■ **Required actions**:
• 1. Decide whether each statement agrees with the notebook on word probabilities and fuzzy matching. Answer yes or no for each, quoting the words from that notebook that settle it.
(a) The clean corpus holds the single string "The company name is Microsoft Corporation".
(b) The second vectorizer is set to an n-gram range of two to five.
(c) The fuzzy matching tool is imported from a module named fuzzy_match.
• 2. Write the next part of the notebook on word probabilities and fuzzy matching, starting right after its final line of code.
─── Given passage ───
Conditional probability with 2 variables/words:

$$ \large{p(w_1 \cap w_2) = p(w_1) p(w_2|w_1)}$$

Conditional probability with 4 variables/words:

$$\large{p(w_1 \cap w_2 \cap w_3 \cap w_4) = p(w_1) p(w_2|w_1) p(w_3|w_1 \cap w_2) p(w_4|w_1 \cap w_2 \cap w_3) }$$

Therefore, joint probability can be calculated using chain rule:

$$\Large{ p(w_1 \cap w_2 , \cdots, w_n) = \prod_{i} p (w_i|w_1 w_2 \cdots w_{n-1}) }$$

### &nbsp;&nbsp;&nbsp; TOO MANY POSSIBLE COMBINATIONS!!


![image.png](attachment:921d674b-470e-4c5e-8359-1db40839d2cb.png)

### Approximate each component of the product by maximum likelihood estimate

In [12]:
from sklearn.feature_extraction.text import TfidfVectorizer

corpus = ['company name is microsoft', 'company the name is Microsoft', 
          'company name mcrosft', 'the company is Microsft Co',
         'company is Microsoft Corporation', 'the company is name microsoft Corp', 
          'company MCSFT CO name']

clean_corpus = ['The company name is Microsoft Corporation']

In [13]:
vect1 = TfidfVectorizer(analyzer='word', ngram_range=(1, 1))
x = vect1.fit_transform(corpus)

print(vect1.get_feature_names())

['co', 'company', 'corp', 'corporation', 'is', 'mcrosft', 'mcsft', 'microsft', 'microsoft', 'name', 'the']


In [14]:
vect2 = TfidfVectorizer(analyzer='word', ngram_range=(3, 3))
x = vect2.fit_transform(corpus)

print(vect2.get_feature_names())

['company is microsft', 'company is microsoft', 'company is name', 'company mcsft co', 'company name is', 'company name mcrosft', 'company the name', 'is microsft co', 'is microsoft corporation', 'is name microsoft', 'mcsft co name', 'name is microsoft', 'name microsoft corp', 'the company is', 'the name is']


In [15]:
vect3 = TfidfVectorizer(analyzer='word', ngram_range=(2, 5))
x = vect3.fit_transform(corpus)

print(vect3.get_feature_names())

['co name', 'company is', 'company is microsft', 'company is microsft co', 'company is microsoft', 'company is microsoft corporation', 'company is name', 'company is name microsoft', 'company is name microsoft corp', 'company mcsft', 'company mcsft co', 'company mcsft co name', 'company name', 'company name is', 'company name is microsoft', 'company name mcrosft', 'company the', 'company the name', 'company the name is', 'company the name is microsoft', 'is microsft', 'is microsft co', 'is microsoft', 'is microsoft corporation', 'is name', 'is name microsoft', 'is name microsoft corp', 'mcsft co', 'mcsft co name', 'microsft co', 'microsoft corp', 'microsoft corporation', 'name is', 'name is microsoft', 'name mcrosft', 'name microsoft', 'name microsoft corp', 'the company', 'the company is', 'the company is microsft', 'the company is microsft co', 'the company is name', 'the company is name microsoft', 'the name', 'the name is', 'the name is microsoft']


### Let's implement on this example and compare with Levenshtein distance

In [16]:
import pandas as pd
import itertools

# for fuzzy matching
from fuzzy_match import algorithims

In [17]:
# make a cartesian combination of the words in the corpus and the correct word

cart_list = list(itertools.product(corpus, clean_corpus))
─── Data section ───
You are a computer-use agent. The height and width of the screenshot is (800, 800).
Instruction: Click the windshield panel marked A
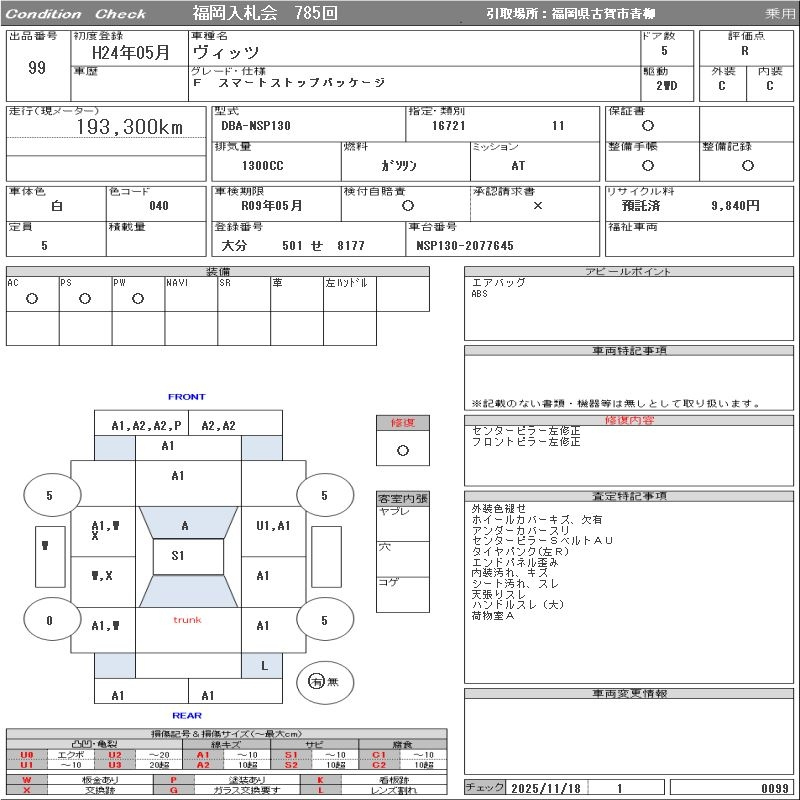[x=184, y=525]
───
■ **Task-by-task answers**:
• 1.
(a) Yes: "clean_corpus = ['The company name is Microsoft Corporation']"
(b) No: "vect2 = TfidfVectorizer(analyzer='word', ngram_range=(3, 3))"
(c) Yes: "from fuzzy_match import algorithims"

• 2.
cart_list

[('company name is microsoft', 'The company name is Microsoft Corporation'),
 ('company the name is Microsoft',
  'The company name is Microsoft Corporation'),
 ('company name mcrosft', 'The company name is Microsoft Corporation'),
 ('the company is Microsft Co', 'The company name is Microsoft Corporation'),
 ('company is Microsoft Corporation',
  'The company name is Microsoft Corporation'),
 ('the company is name microsoft Corp',
  'The company name is Microsoft Corporation'),
 ('company MCSFT CO name', 'The company name is Microsoft Corporation')]

In [18]:
def get_matches(lst):
    
    '''function to calculate the Levenshtein
    distance, trigram match score and the cosine
    similarity matches for the above example'''
    
    x, y, lscore, tscore, cscore = [], [], [], [], []

    for i in range(len(lst)):
        x.append(lst[i][0])
        y.append(lst[i][1])
        
        lscore.append(round(algorithims.levenshtein(lst[i][0], lst[i][1]), 3))
        tscore.append(round(algorithims.trigram(lst[i][0], lst[i][1]), 3))
        cscore.append(round(algorithims.cosine(lst[i][0], lst[i][1]), 3))
    
    df = pd.DataFrame(list(zip(x, y, lscore, tscore, cscore)),
                    columns = ['in_data', 'clean_data', 'lev_score', 'tri_score', 'cosine_score'])
    
    return df

In [19]:
get_matches(cart_list)

Unnamed: 0,in_data,clean_data,lev_score,tri_score,cosine_score
0,company name is microsoft,The company name is Microsoft Corporation,0.585,0.65,0.612
1,company the name is Microsoft,The company name is Microsoft Corporation,0.512,0.75,0.73
2,company name mcrosft,The company name is Microsoft Corporation,0.463,0.386,0.471
3,the company is Microsft Co,The company name is Microsoft Corporation,0.61,0.512,0.365
4,company is Microsoft Corporation,The company name is Microsoft Corporation,0.78,0.775,0.816
5,the company is name microsoft Corp,The company name is Microsoft Corporation,0.634,0.78,0.5
6,company MCSFT CO name,The company name is Microsoft Corporation,0.293,0.333,0.408


<a id = 'real'></a>

![image.png](attachment:41f29434-62b8-4aa7-a289-50803e332989.png)

### Download data [here from Kaggle](https://www.kaggle.com/leandrodoze/room-type).

The data contains two columns for room type descriptions. Column 1 is the description from Expedia, and column 2 is the associated room type in Booking.com.

<u> **Aim:**</u> is to compare and match these two columns and the result would be 'human like understanding that the matched entries are same'.

Packages used: 
- fuzzywuzzy (Refer [here](https://pypi.org/project/fuzzywuzzy/) for more information).
- fuzzy_match (Refer [here](https://pypi.org/project/fuzzy-match/) for more information).

In [23]:
# import libraries
import pandas as pd

# this is for fuzzy matching
from fuzzywuzzy import fuzz
from fuzzy_match import algorithims

In [24]:
data_df = pd.read_csv('room_type.csv')

In [25]:
data_df.head()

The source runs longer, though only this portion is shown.